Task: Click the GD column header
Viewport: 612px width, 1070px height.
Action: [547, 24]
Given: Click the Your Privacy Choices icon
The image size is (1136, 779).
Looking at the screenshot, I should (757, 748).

*-*-*

> **TASK INSTRUCTIONS**
Every word of the data above should be given again, exactly as it stands.

> **WRITTEN SOLUTION**
Task: Click the GD column header
Viewport: 612px width, 1070px height.
Action: [547, 24]
Given: Click the Your Privacy Choices icon
The image size is (1136, 779).
Looking at the screenshot, I should (757, 748).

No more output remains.